Yulin government 'taking action' against dog meat festival: Animal welfare group

"This is the first time ever that the Yulin government has formally written to pledge action to shut down the cruel festival rather than simply denying its existence," says the Humane Society International's Peter Li.

BEIJING: Animal welfare group Humane Society International (HSI) has cautiously welcomed a pledge by the Yulin government in China to take action to crack down on the Yulin dog meat festival due to start next week.

Following months of campaigning, HSI was informed that a representative of the Yulin government has written to legislator Michael Tien, a Hong Kong deputy to China’s National People’s Congress who had lobbied to end the festival.

The letter read: "The dog meat festival, though not promoted by the local government, is a private and spontaneous activity.

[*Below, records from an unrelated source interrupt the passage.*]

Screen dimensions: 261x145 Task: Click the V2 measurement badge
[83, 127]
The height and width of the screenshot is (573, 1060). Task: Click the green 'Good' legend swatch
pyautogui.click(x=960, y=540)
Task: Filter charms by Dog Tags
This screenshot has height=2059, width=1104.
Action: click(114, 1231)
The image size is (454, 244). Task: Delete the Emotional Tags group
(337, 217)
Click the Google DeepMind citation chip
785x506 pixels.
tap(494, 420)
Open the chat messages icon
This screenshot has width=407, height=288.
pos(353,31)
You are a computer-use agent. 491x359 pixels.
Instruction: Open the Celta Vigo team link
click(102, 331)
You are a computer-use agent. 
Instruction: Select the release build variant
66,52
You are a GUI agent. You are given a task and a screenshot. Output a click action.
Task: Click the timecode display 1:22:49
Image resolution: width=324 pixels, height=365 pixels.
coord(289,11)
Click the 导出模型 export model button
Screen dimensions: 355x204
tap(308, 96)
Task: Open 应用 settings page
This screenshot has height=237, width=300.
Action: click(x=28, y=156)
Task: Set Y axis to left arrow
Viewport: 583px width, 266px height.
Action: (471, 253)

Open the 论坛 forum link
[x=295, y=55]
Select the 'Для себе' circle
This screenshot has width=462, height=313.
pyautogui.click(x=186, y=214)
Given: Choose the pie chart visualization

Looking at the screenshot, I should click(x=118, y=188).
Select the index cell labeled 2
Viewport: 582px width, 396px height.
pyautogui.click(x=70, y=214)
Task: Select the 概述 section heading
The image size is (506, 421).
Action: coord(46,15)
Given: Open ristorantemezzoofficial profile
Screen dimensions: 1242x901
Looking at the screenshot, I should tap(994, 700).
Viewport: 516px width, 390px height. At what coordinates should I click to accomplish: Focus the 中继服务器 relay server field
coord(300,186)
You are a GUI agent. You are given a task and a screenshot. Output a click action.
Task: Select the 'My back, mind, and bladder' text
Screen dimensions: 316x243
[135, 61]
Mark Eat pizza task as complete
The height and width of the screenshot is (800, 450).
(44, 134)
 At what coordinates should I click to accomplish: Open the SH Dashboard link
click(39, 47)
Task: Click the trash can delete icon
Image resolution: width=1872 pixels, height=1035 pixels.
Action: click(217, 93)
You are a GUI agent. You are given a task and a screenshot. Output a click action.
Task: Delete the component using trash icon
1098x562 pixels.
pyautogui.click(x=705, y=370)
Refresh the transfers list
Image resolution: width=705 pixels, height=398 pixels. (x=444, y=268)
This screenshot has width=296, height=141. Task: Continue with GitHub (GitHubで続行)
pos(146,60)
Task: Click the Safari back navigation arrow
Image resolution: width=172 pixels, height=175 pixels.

However, the Yulin authorities and relevant government agencies will take immediate actions to prevent it from happening again."

Peter Li, Humane Society International’s China Policy Specialist said: “It is gratifying to see some progress being made here in response to our collective campaigning, as this is the first time ever that the Yulin government has formally written to pledge action to shut down the cruel festival rather than simply denying its existence or claiming they are helpless to act.”

He added, however, that there is a need for “decisive and swift action to stop the cruelty this year, such as stopping all trucks of dogs and cats into Yulin and confiscating illegal animals, and shutting down slaughterhouses killing dogs and cats for human consumption in contravention of food safety laws".

Mr Li also called for new animal welfare laws in China to end the animal abuse of the dog and cat meat trade across the entire country.

The annual Yulin Dog Meat Festival is due to begin on Jun 21 and it involves the slaughter of thousands of dogs for human consumption.

Supporters of the festival argue that dog meat is good for people and eating canines is no different from consuming any other meat.

Opponents say many dogs are either stolen or are strays rounded up for the festival, which only started in recent years.

Pictures of caged or slaughtered dogs posted online have outraged many people both within and outside China.

Earlier this month, animal rights activists calling for an end to the slaughter and eating of dogs at the festival delivered a petition with 11 million signatures to authorities in Beijing.